CONSIGNES:
1 – Citez le passage du texte sur Sonate d'automne qui va de « Cette question se » à « place à prendre. ».
2 – Traduisez en anglais, s'il vous plaît, cette phrase du texte sur Sonate d'automne : « Le film se conclut le lendemain matin par le départ de la mère et le retour de sa fille à sa vie non pas malheureuse, mais sans amour. »

EXTRAIT À LIRE:
^^^^
Sonate d’automne : comment apprend t-on à être un parent ?

Cette question se pose face à cette relation mère-fille pleine de non-dits et de ressentiments. Ingmar Bergman disait de son film qu’il pouvait avoir l’air pessimiste mais que s’il l’avait réussi, alors il serait son film le plus optimiste. Il est clair que ses histoires se finissent rarement bien ; Monika ou Cris et Chuchotements peuvent en témoigner. Fanny et Alexandre ou Les Fraises Sauvages peuvent ainsi représenter des exceptions, probablement dues au caractère autobiographique des deux œuvres. Même La Source, à sa façon, peut paraître optimiste avec d’abord la vengeance de la fille assassinée puis cette source d’eau, qui est l’une des plus belles séquences de cinéma que j’ai vues. Il n’en reste pas moins l’obsession pour la mort rôdant à travers ces œuvres et y trouvant quasiment à chaque fois une place à prendre.

Un contexte plutôt chargé

Revenons ainsi à Sonate d’Automne : une mère, Charlotte, grande pianiste renommée et dont l’amant vient de mourir, vient chercher du réconfort auprès de sa fille Eva, qu’elle n’a pas vue ni appelée depuis plusieurs années. Elle découvre en arrivant qu’en plus de son mari, Eva vit avec son autre fille, Héléna, gravement malade. Une tension se fait sentir entre Charlotte et Eva avant que la situation n’explose durant la nuit entre les deux femmes et qu’Eva dise à sa mère ses quatre vérités. Le film se conclut le lendemain matin par le départ de la mère et le retour de sa fille à sa vie non pas malheureuse, mais sans amour.

Ingrid en mode faucheuse

Dans ce film aussi, la mort n’oublie pas de frapper les personnages. Pour Eva, c’est son fils décédé à l’âge de quatre ans, mais plus insidieusement, nous pourrions aussi dire sa mère dont elle a été forcée d’en « faire un deuil » en raison de son absence aussi bien physique qu’affective. La mère apparaît ainsi comme l’incarnation de la figure du bourreau, répugnée devant son œuvre ; Eva l’accuse d’être responsable des souffrances de sa sœur, de l’avortement forcé dont Eva parle, lorsqu’elle avait 18 ans. Il y a aussi son malaise dans la chambre de l’enfant défunt. Plus prosaïquement, nous pourrions voir un rejet de la part de Charlotte de ce qui la relie à sa famille, à laquelle elle n’est en vérité qu’une étrangère et apparaît ainsi comme une intruse. Le pire reste qu’elle n’est pas consciente du mal qu’elle provoque sans même le vouloir, auquel elle ajoute des efforts n’ayant servi qu’à détruire un peu plus la personne d’Eva, dont elle n’a cependant pas réussi à venir à bout.
^^^^
DONNÉES:

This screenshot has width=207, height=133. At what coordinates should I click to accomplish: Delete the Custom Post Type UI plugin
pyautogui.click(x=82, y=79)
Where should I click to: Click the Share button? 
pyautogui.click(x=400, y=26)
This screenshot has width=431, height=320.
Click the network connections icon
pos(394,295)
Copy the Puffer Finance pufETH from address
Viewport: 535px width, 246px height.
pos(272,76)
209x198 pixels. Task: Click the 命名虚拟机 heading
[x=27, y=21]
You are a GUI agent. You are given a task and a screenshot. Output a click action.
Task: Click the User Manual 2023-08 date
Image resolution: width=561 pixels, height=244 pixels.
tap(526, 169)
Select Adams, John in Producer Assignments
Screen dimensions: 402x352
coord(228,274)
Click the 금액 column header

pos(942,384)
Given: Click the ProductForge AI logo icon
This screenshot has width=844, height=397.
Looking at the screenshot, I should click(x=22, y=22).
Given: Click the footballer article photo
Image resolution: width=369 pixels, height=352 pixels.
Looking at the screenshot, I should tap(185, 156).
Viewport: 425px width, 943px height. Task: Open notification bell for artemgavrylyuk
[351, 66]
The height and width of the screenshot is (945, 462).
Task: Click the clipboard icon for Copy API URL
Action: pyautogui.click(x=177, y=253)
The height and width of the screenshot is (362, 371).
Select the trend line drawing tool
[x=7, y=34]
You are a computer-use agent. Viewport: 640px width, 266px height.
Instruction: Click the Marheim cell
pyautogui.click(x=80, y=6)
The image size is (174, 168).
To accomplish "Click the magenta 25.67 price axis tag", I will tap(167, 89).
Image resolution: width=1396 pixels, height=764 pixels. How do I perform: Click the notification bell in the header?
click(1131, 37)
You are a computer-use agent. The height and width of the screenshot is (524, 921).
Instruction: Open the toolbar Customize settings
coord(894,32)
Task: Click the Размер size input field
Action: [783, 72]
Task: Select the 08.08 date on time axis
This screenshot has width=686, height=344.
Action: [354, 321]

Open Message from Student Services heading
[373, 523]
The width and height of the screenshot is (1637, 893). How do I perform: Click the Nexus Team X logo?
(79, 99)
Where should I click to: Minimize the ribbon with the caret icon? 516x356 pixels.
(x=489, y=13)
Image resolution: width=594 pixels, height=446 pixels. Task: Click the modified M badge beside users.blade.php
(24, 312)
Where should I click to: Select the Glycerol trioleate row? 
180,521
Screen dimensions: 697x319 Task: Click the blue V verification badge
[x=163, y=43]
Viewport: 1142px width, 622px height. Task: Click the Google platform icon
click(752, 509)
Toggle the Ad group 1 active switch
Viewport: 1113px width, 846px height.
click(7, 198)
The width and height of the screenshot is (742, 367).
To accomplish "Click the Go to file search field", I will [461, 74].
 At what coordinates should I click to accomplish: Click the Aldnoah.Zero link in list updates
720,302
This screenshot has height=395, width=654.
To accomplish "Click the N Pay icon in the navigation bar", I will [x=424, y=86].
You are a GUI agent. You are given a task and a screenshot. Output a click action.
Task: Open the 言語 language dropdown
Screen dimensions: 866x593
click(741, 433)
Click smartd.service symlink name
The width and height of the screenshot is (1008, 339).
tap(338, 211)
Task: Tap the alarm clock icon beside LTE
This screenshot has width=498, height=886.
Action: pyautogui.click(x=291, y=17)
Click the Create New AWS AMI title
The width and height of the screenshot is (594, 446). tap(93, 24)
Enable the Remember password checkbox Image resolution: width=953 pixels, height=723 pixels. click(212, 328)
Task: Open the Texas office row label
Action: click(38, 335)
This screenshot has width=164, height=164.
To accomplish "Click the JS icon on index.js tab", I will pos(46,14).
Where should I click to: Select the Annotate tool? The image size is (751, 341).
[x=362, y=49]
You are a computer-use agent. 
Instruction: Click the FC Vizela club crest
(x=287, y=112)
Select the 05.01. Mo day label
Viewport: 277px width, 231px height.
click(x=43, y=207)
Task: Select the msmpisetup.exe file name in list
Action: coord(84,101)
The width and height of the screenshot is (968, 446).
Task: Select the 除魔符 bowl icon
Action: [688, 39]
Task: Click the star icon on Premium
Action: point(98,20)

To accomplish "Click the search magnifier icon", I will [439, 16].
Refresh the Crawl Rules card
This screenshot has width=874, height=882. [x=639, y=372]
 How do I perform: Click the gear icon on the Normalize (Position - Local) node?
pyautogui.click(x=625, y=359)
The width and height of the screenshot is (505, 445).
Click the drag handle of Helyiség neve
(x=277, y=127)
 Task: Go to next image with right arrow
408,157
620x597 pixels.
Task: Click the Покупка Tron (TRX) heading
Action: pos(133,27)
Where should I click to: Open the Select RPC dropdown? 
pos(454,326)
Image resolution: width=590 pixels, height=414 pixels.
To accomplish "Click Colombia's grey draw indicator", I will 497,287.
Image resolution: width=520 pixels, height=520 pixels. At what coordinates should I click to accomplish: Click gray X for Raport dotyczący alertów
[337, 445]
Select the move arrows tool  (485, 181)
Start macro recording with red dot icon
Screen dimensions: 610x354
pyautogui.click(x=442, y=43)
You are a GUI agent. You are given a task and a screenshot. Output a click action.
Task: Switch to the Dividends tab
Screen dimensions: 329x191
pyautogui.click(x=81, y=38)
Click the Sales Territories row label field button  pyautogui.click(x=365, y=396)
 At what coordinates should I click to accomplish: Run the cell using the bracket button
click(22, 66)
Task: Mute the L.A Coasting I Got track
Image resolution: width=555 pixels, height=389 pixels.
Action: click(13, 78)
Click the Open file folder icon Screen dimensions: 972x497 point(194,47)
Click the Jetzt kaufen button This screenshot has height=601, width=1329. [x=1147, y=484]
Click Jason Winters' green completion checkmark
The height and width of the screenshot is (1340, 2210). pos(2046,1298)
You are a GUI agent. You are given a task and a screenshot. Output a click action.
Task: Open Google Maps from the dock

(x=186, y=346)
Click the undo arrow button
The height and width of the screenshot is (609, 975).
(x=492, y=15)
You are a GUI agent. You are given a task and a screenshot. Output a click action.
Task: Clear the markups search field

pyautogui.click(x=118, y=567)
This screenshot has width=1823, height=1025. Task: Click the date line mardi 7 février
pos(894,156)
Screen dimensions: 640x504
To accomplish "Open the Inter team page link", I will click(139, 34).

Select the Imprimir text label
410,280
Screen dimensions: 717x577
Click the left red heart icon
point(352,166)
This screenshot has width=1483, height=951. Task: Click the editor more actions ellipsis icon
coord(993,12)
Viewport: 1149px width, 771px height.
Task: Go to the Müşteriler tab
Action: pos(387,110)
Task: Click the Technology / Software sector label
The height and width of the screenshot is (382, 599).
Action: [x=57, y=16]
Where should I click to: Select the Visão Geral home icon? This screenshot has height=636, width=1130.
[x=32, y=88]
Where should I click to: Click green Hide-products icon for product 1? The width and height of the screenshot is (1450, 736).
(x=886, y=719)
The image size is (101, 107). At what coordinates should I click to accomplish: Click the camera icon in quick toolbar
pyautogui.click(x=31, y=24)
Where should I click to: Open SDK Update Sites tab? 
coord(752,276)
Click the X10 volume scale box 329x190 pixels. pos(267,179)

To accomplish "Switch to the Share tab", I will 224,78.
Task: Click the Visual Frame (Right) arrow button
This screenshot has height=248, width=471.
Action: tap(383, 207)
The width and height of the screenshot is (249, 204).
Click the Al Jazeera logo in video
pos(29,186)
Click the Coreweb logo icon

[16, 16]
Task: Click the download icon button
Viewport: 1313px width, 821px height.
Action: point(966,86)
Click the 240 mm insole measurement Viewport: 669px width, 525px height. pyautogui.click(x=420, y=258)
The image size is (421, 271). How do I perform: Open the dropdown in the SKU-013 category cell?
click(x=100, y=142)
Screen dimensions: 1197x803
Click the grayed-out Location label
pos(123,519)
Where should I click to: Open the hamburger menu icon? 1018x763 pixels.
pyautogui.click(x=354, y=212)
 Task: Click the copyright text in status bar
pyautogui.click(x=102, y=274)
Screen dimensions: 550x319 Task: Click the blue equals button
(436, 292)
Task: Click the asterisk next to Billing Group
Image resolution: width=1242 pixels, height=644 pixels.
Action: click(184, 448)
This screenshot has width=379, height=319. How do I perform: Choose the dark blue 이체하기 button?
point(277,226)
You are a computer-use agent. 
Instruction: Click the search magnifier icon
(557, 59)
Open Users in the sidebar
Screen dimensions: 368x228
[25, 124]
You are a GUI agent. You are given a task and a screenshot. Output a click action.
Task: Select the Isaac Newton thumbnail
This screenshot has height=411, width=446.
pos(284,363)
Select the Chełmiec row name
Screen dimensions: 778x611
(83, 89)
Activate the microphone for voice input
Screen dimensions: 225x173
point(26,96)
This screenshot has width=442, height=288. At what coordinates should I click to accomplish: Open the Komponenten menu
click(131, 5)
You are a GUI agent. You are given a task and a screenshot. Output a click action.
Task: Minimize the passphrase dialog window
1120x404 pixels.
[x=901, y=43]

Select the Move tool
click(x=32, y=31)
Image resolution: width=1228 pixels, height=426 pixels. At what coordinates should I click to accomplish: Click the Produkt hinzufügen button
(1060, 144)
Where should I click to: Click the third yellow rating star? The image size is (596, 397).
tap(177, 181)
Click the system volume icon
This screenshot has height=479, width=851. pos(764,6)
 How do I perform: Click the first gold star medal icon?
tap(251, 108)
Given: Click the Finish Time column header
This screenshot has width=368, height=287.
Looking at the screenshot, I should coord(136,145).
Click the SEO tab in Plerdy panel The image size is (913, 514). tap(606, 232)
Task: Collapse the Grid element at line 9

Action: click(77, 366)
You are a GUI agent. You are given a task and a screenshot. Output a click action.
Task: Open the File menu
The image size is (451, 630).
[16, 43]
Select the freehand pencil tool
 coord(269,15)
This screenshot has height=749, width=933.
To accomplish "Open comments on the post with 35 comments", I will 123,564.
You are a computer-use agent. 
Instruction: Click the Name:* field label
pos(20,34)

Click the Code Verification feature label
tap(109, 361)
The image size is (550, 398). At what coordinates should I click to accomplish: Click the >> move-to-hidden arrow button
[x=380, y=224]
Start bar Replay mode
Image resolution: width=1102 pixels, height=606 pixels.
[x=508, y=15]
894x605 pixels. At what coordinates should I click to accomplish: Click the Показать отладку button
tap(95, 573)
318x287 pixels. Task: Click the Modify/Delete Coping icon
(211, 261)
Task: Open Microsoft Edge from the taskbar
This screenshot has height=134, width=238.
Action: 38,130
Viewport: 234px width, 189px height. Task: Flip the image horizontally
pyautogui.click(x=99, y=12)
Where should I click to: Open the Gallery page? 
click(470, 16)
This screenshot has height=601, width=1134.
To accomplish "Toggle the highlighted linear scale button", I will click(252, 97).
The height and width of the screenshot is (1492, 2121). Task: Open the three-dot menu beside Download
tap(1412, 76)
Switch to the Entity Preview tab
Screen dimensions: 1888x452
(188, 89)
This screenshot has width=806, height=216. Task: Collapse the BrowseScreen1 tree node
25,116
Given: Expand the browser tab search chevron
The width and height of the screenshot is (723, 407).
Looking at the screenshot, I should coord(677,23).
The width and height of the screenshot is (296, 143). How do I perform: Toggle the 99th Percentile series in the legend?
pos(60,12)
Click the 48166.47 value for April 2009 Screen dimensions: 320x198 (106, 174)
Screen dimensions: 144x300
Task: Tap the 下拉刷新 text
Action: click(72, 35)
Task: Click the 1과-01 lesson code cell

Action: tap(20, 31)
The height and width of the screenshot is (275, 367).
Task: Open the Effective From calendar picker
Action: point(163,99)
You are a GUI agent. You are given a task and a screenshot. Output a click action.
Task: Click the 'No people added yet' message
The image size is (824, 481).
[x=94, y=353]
^^^^
RÉPONSES:
1 –
Cette question se pose face à cette relation mère-fille pleine de non-dits et de ressentiments. Ingmar Bergman disait de son film qu’il pouvait avoir l’air pessimiste mais que s’il l’avait réussi, alors il serait son film le plus optimiste. Il est clair que ses histoires se finissent rarement bien ; Monika ou Cris et Chuchotements peuvent en témoigner. Fanny et Alexandre ou Les Fraises Sauvages peuvent ainsi représenter des exceptions, probablement dues au caractère autobiographique des deux œuvres. Même La Source, à sa façon, peut paraître optimiste avec d’abord la vengeance de la fille assassinée puis cette source d’eau, qui est l’une des plus belles séquences de cinéma que j’ai vues. Il n’en reste pas moins l’obsession pour la mort rôdant à travers ces œuvres et y trouvant quasiment à chaque fois une place à prendre.

2 – The film ends the next morning with the mother's departure and her daughter's return to a life that is not unhappy, but loveless.